US: International computer boffins are warning that the Internet may collapse at some point within the next decade. They propose the use of a new routing method based on hyperbolic geometry and have devised what they call a “hyperbolic atlas” of the entire net to aid in this plan.
“Routing in the Internet today is based on a topographical map that does not take into account any geometric coordinates in any space,” said Dmitri Krioukov of the Cooperative Association for Internet Data Analysis (CAIDA) at the University of California. “It is very complicated, inefficient and difficult to scale to the rapidly growing size of the Internet, which is now accessed by more than a billion people each day.

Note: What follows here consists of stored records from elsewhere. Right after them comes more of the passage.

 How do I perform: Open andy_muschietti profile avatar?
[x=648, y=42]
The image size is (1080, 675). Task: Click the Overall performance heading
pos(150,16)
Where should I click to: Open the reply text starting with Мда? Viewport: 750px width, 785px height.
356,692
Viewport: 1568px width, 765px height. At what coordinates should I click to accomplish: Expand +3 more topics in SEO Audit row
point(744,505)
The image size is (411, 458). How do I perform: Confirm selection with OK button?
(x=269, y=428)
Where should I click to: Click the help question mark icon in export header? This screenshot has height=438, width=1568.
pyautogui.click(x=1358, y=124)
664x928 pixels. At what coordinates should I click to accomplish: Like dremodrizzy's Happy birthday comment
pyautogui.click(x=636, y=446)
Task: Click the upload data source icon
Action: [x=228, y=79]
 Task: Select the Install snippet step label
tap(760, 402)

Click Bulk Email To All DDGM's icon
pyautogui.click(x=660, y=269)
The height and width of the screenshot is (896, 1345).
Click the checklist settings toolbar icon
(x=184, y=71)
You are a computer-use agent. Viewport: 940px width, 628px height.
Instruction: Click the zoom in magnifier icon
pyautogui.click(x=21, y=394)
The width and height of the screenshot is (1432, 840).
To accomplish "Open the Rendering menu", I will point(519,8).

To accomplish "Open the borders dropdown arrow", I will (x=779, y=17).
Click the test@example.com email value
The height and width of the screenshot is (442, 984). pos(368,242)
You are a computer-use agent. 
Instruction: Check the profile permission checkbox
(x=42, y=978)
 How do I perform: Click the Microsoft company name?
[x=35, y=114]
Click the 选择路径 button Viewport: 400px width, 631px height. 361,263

In fact, we are already seeing parts of the Internet become intermittently unreachable, sinking into so-called black holes; which is a clear sign of instability,” he added.
CAIDA has a project called Archipelago, aka Ark, which constantly monitors the structure of the internet and its connections. Krioukov, with his colleagues at CAIDA and the help of Marián Boguñá in Barcelona and Fragkiskos Papadopoulos in Cyprus, has developed a method called “hyperbolic mapping” for charting the apparently “negatively curved” shape of the internet in “hyperbolic space”. They say that this would allow much more efficient routing and prevent the otherwise inevitable collapse of the internet as billions more people pile onto it.
According to a statement issued by the University of California, “Instead of perpetually accessing and rebuilding a reference list of all available network paths, each router in the Internet would know only its hyperbolic coordinates and the coordinates of its neighbours so it could route in the right direction, only relaying the information to its closest neighbour in that direction, according to the researchers. Known as “greedy routing”, this process would dramatically increase the overall efficiency and scalability of the Internet.”
But Krioukov cautions that going to hyperbolic greedy routing won’t be simple. “There are many technical and non-technical issues to be resolved before the Internet map that we found would be the map that the Internet uses,” he warned.